# SOURCE EXTRACT

# Visa date of effect & Points



## bilalfast (Dec 11, 2016)

Hi Members,

I want to understand the condition of Visa date of effect and Points against for each profession:

For example rite now for Computer Network Profession ( 26311) 

Points are 65 and visa date of effect is 25/10/2016. 

1. does it mean anybody having 65 points and before this date will be invited?
2 If yes how about the people who will be having 60 points?
3. will 60 points people of this profession will get any invitation during 2016-17.
4. Last year around may 2016 they said no more invitation for this profession as it reached its ceiling. Will they get invitation during first round if immediate new year?

Thank you,
Bilal


----------



## Maggie-May24 (May 19, 2015)

All the EOIs will be sorted by points (highest to lowest) and within each point break they will be sorted by date of effect (oldest to newest). If they decide to invite 200 applicants in an invitation round, they will select the first 200 in the list. The cut-off publishes on the DIBP website is the points/date of effect of the last person who was invited.

During the time to the next invitation, new EOIs will be submitted and they will again be sorted by points/date of effect. So if you have 65 points, any new EOI with more points will go ahead of you in the queue. Any 65 point EOIs will go behind you (since you have an older EOI).

For 60 point applicants, they will remain in the queue until they reach the front of the line. The reality is that there have consistently been more new EOIs with at least 65 points to fill each invitation round, so those with 60 points are not moving forward in the line.

The occupation ceiling has been set for 2016-2017 and it will reset on July 1st. However they still refer to the same queue of EOI applications so the 60-point EOIs may continue to stand still while new EOIs overtake them.


----------



## sprakash85 (Oct 15, 2016)

Hi,
Thanks for the explanation. Please correct me if I am wrong in the following understanding.

At present, after 21 Dec 2016 invitation rounds, following in the status
Occupation Identification	Description Points score	Visa date of effect
2613 Software and Applications Programmers	65	21/11/2016 5.24 pm

Does it mean that applicants with points 65 and above as on 21st Nov 2016 have been invited?

# WHAT TO PRODUCE
Using the forum thread on visa date of effect and points, decide whether each statement agrees with it, answering yes or no and quoting the exact words that settle it: (a) Within each point break, EOIs are sorted from newest to oldest date of effect. (b) The occupation ceiling resets on July 1st. (c) A new 65-point EOI goes ahead of an older 65-point EOI in the queue.

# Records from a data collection
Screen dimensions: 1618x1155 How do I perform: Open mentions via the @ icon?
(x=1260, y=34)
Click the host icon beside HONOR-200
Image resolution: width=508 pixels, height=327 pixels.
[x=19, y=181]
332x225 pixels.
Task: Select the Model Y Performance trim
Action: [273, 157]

# EXPECTED OUTPUT
(a) No: "within each point break they will be sorted by date of effect (oldest to newest)"
(b) Yes: "it will reset on July 1st"
(c) No: "Any 65 point EOIs will go behind you (since you have an older EOI)."